Da alcuni anni viveva in un podere della Lucchesia. La scrittrice è stata anche professore a contratto di Letteratura Russa all’Università di Trento
Addio alla scrittrice e giardiniera Pia Pera

MILANO – E’ morta la scrittrice giardiniera Pia Pera. Da alcuni anni in un podere della Lucchesia, è stata professore a contratto di Letteratura Russa all’Università di Trento. Ha tenuto conferenze e seminari in varie università, corsi di scrittura creativa. Ha collaborato a varie testate giornalistiche e radiofoniche tra cui l’Espresso, Panorama, Elle, Gardenia, The TLS, Il Sole24Ore.

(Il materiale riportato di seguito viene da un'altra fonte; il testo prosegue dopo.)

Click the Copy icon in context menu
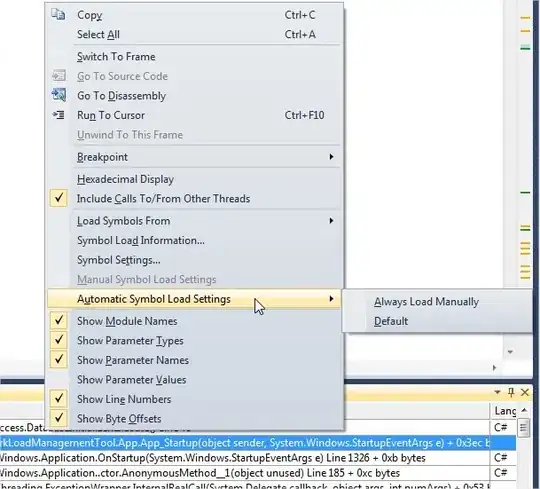58,14
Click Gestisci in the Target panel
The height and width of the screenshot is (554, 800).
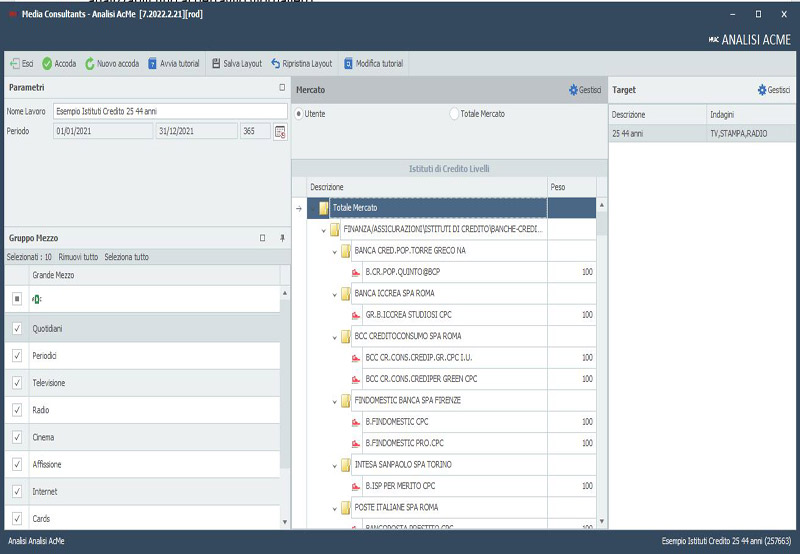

LE OPERE – Ha scritto libri di narrativa – La bellezza dell’asino (Marsilio, 1992) e Diario di Lo (Marsilio, 1995), entrambi tradotti in tedesco e in molte altre lingue straniere. Ha scritto anche libri di non fiction –   L’arcipelago di Longo maï (Baldini & Castoldi, 2000) – e un saggio sulla storia delle idee in Russia, I Vecchi Credenti e l’Anticristo (Marietti, 1992). Ha inoltre curato e tradotto alcuni classici della letteratura russa tra cui La vita dell’Arciprete Avvakum (Adelphi, 1986), Evgenij Onegin di Puskin (Marsilio, 1995), Un eroe del nostro tempo di Lermontov (Frassinelli, 1996).

PREMI E ULTIMI LIBRI – Per L’orto di un perdigiorno. Confessioni di un apprendista ortolano (Ponte alle Grazie, 2003) ha ricevuto nel luglio 2003, a Villa Hanbury, il premio Grinzane Cavour. Ha pubblicato con Ponte alle Grazie Contro il giardino. Il giardino che vorrei e nel 2015 Al giardino ancora non l’ho detto. Nel suo ultimo libro, l’autrice ha raccontato con lucidità e grazia della sua malattia e del suo rapporto con la natura.